Yazımızın başlığı yaptığımız Ertuğrul Bey’in de kendisi ile tanışmadan evvel dükkânının önünden belki yüzlerce defa geçtim. Tarihî eşyalarla birlikte lokum çeşitleri sattığı mütevazi bir dükkânı vardı.

Zaman zaman bildiğiniz gibi ücretsiz gazete dağıtıyoruz. Dağıtırken bir gazete de ona uzattım. Gayrimemnun aldı. Hayırlı işler deyip ayrıldım. Biraz zaman geçti, tekrar uğradım, başka bir yayınımızı hediye ettim. Dükkânı yolumun üzerinde olduğu için selâm verip her zaman bir hediye yayınımızdan bırakıp geçiyordum.

Tam ne kadar zaman geçti bilmiyorum, yine selâm verip tam ayrılacak iken çay içmeye dâvet etti. Tanıştık. Uzunca bir tanışma sohbeti yaptık.

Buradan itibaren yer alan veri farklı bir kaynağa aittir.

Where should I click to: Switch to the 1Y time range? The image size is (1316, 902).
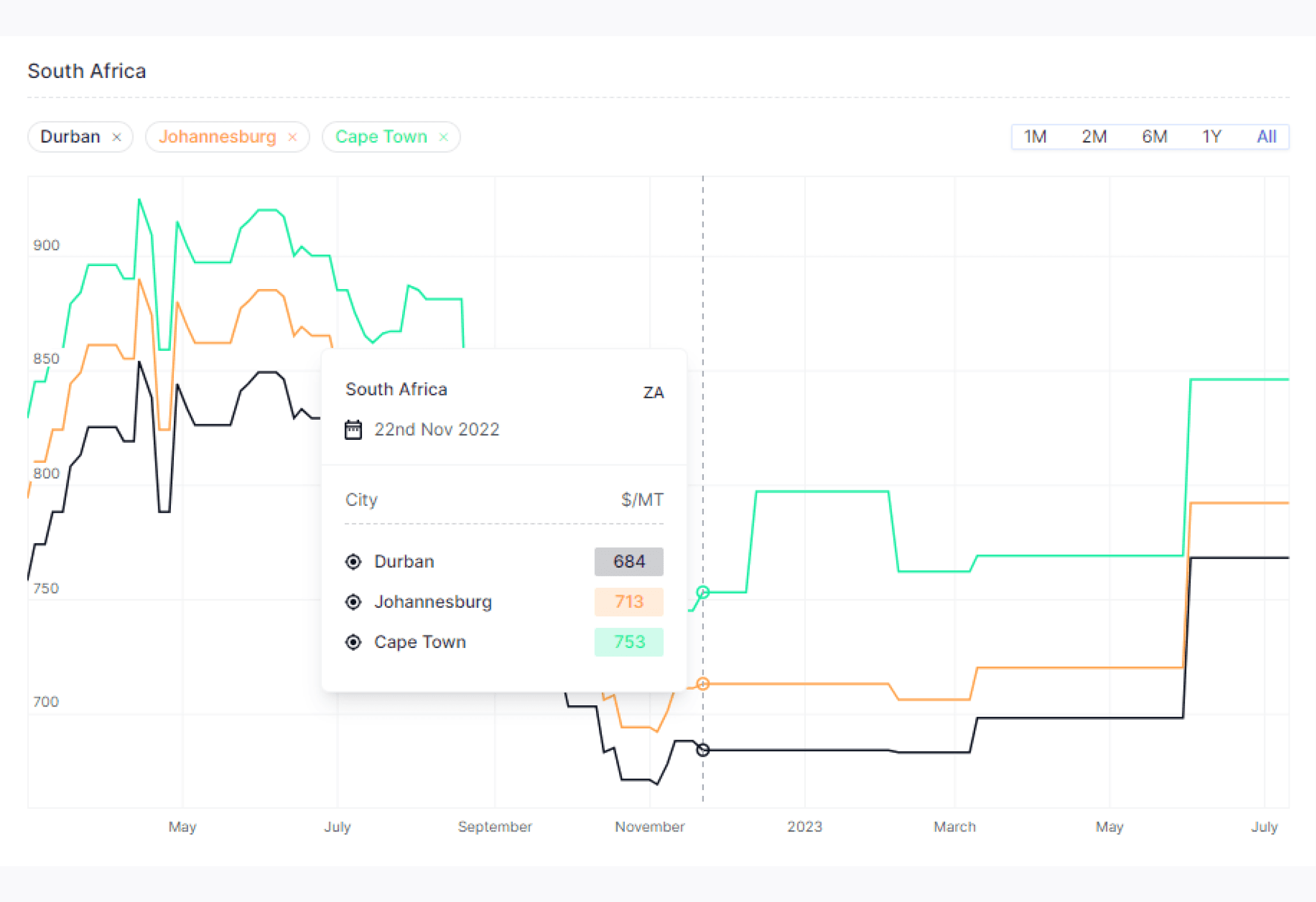(x=1212, y=136)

Üniversiteyi Almanca üzerine okumuş. Yurtdışında birçok ülkeyi gezmiş. İzmir’e gelen turistleri de ticarî amaçla gezdiriyormuş. Almanca’nın dışında beş dil daha bildiğini söyledi o samimî ortamda. Konuşmamızdan, klâsik ifadelerle, şahısların yanlışları ile İslâm’ı değerlendiren, onlara düşmanlık derecesinde kızan bir kimse olduğu ortaya çıkıyordu. Irkçıların iyice bozuk fikrini benimsediği, imanî bilgilerinde şüphelerinin olduğu açıkça gözüküyordu.

Ertuğrul Bey’in dış görünüşü gayet düzgün olmasına rağmen kanserle birlikte iki hastalıktan tedavi görüyordu. Çalışma gücünün yüzde yetmişini kaybetmiş olmasına rağmen bürokratik engellerden (kendi ifadesine göre, rüşvet vermediği için) dolayı bir türlü malûlen emekli olamamıştı. Konuşmamızdan bize karşı biraz meylettiğini hissettim.

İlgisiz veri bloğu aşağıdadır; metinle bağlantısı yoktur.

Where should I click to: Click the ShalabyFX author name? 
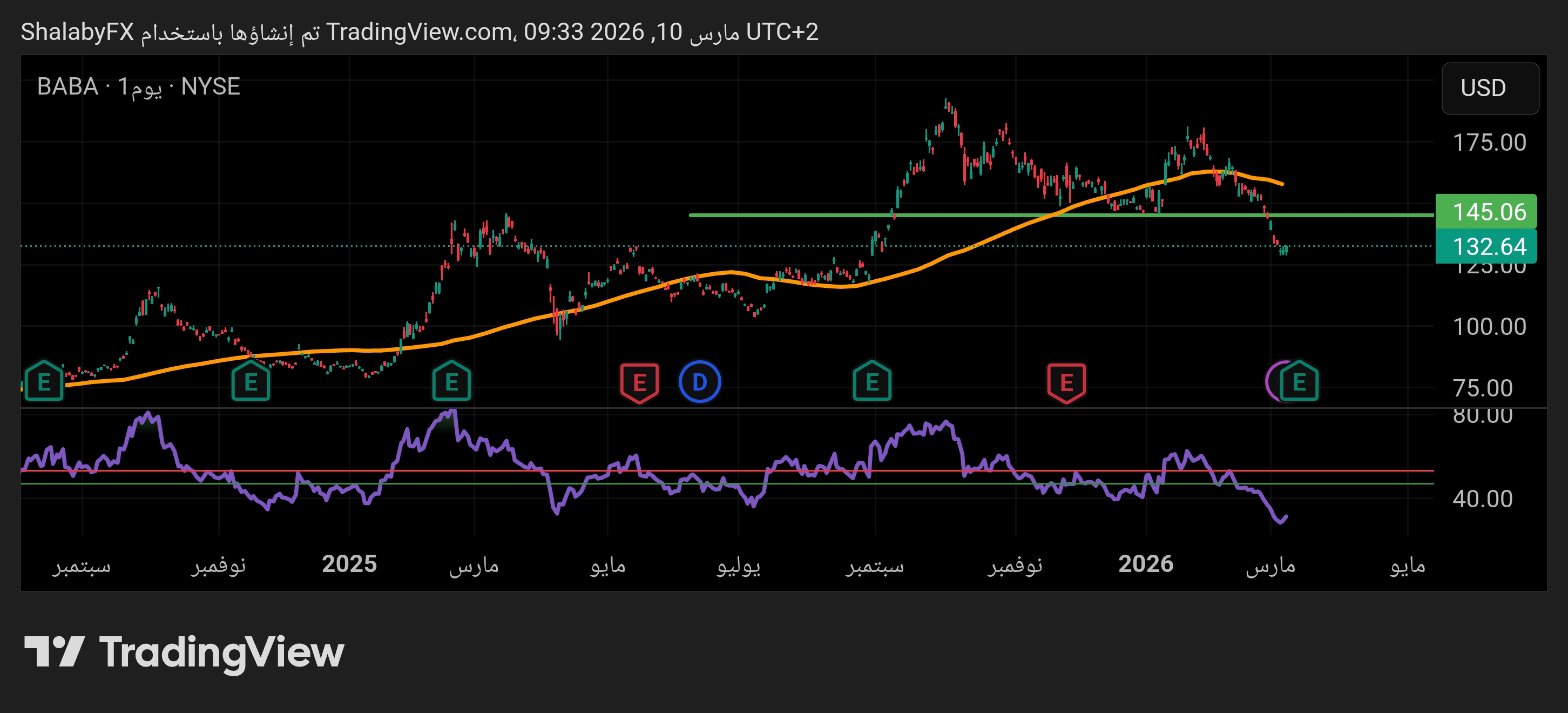point(77,32)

Bizim selâmlaşmalarımız, yayınlarımızı hediye etmemiz 2-3 yıl devam etti. Bu arada ben dükkânının önünden geçip selâm verince ısrarla dükkânına dâvet eder, onun ruhî durumuna uygun Nurlardan aktardığım bahisleri dikkatle dinlerdi. Hastalıklarından hiç şikâyet etmezdi. Gazeteye de evini abone yaptım. Cezaevi hizmetleri artınca Ertuğrul Bey’in dükkânına çok az uğrayabiliyordum. Dükkânına uğradığım zaman hanımı vardı. Kocasının dükkâna az geldiğini, evde istirahat ettiğini söyledi. Telefon ettim, akşama yemek hazırlıyorum dedi. Birkaç defa evine dâvet etti çok samimî olduk. Fakat gidemedik. Elden dağıtım sona erince gazeteyi internetten okuduğunu söyledi. Çok defa Yeni Asya cemaatine çok büyük hüsn-ü zannını ifade eden cümleler kullandı. Ziyaret edemediğimiz için mazeret beyan edince  “Zarar yok, sizler gönüller yapıyor, Cennet’e insan kazandırıyorsunuz”  derdi.

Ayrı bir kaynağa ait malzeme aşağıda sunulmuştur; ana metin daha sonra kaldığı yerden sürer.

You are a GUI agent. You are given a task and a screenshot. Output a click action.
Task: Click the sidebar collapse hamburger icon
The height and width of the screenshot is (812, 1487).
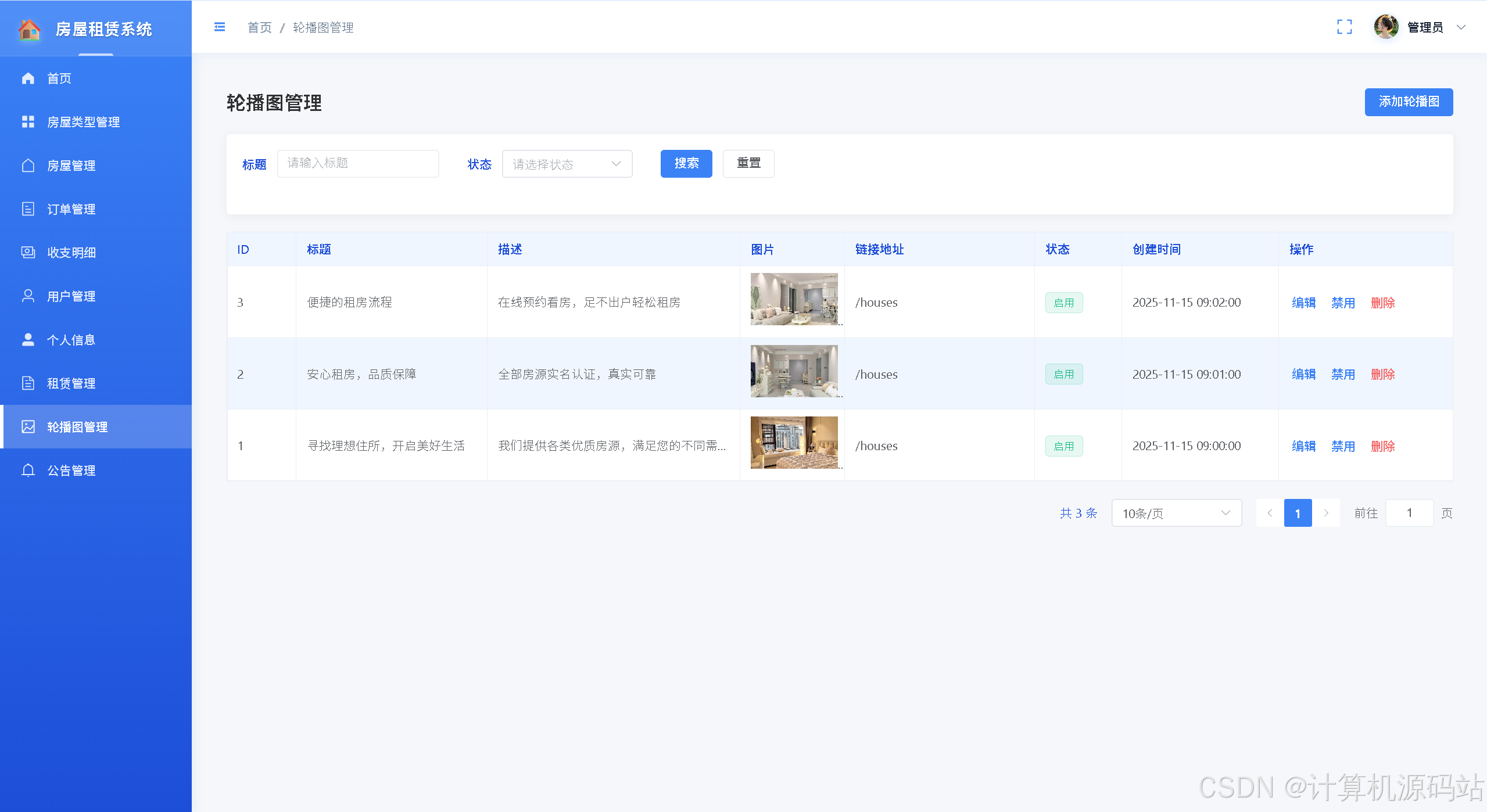(x=220, y=27)
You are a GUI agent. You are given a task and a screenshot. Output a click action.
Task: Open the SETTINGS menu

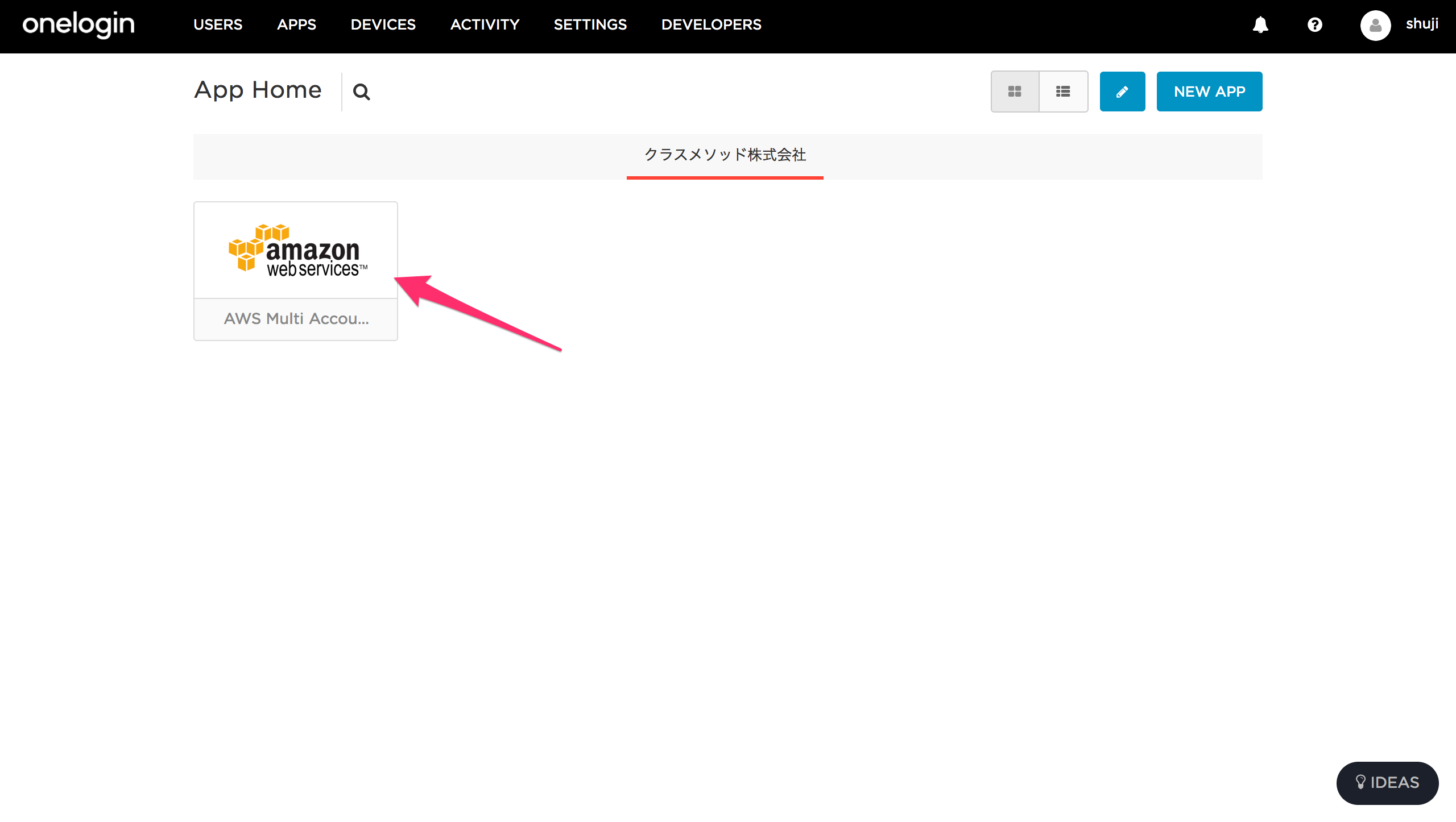point(590,24)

Bayramın ilk günü telefonumun mesaj bölümünde Ertuğrul Şahin ismini görünce bayram mesajıdır diye dikkat etmedim. Dördüncü gün bayram mesajlarına dikkatlice bakınca Ertuğrul Beyin vefat ettiği (birinci gün) bayramın ikinci günü de cenaze namazının kılınacağını bildiren cümleleri gördüm. Çok üzüldüm. Allah rahmet etsin. Amin.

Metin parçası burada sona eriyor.